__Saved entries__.
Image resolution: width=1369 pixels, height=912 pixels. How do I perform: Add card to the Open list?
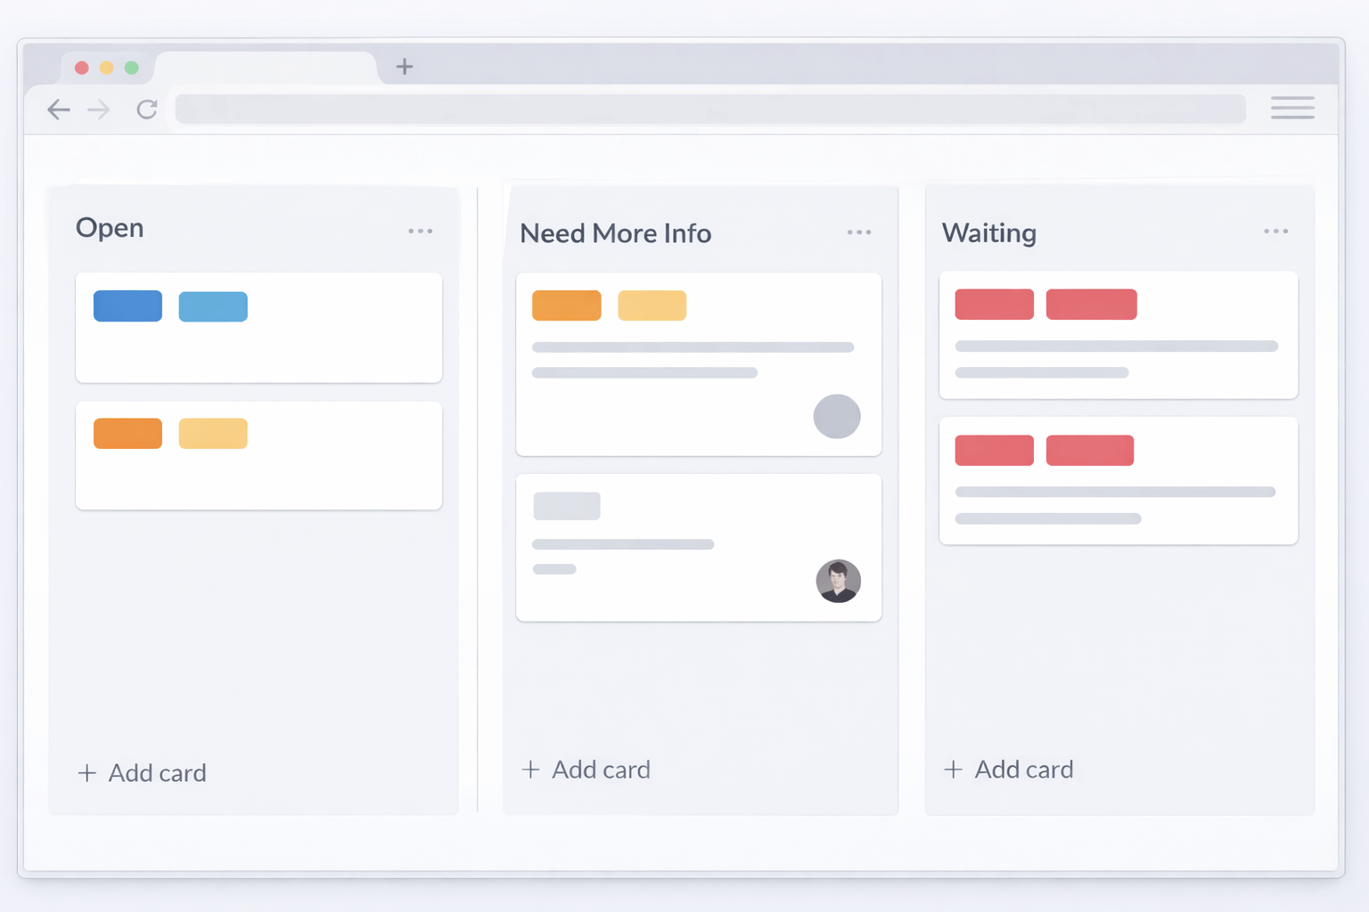coord(143,773)
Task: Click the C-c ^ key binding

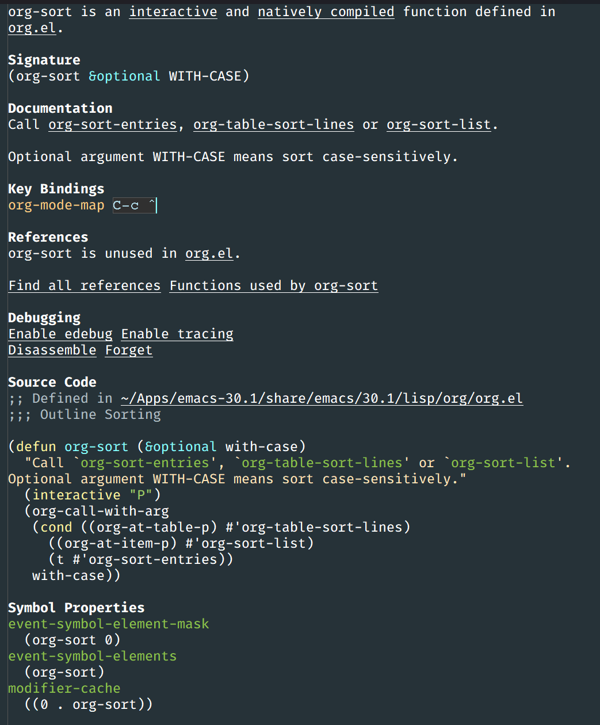Action: click(x=134, y=205)
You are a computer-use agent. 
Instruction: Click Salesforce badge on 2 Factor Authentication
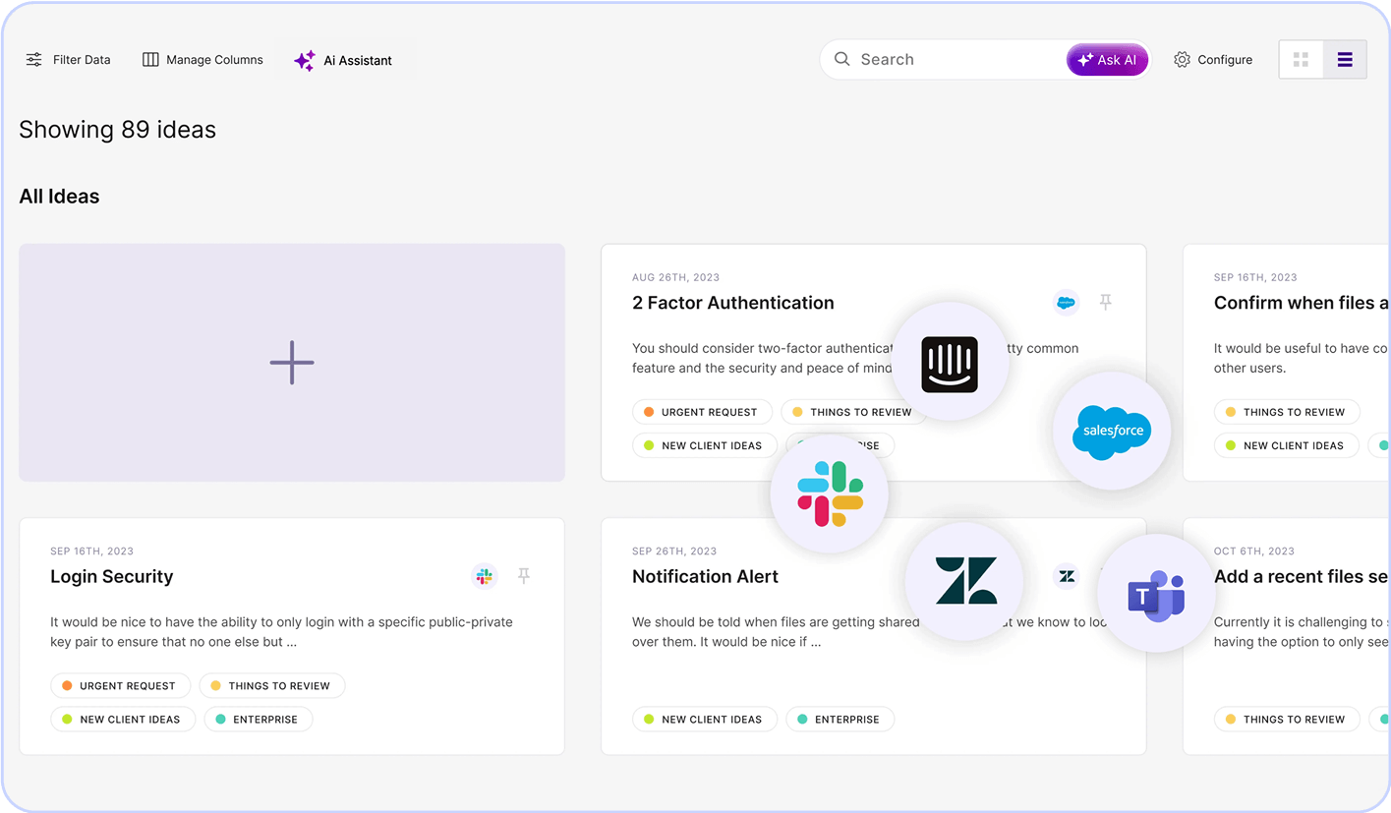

__What you have to do__. All pictures are to be dropped, and the records above returned exactly.

__Answer to the exercise__.
Image resolution: width=1369 pixels, height=912 pixels. How do I perform: Add card to the Open list?
coord(143,773)
Task: Click the C-c ^ key binding

Action: click(x=134, y=205)
You are a computer-use agent. 
Instruction: Click Salesforce badge on 2 Factor Authentication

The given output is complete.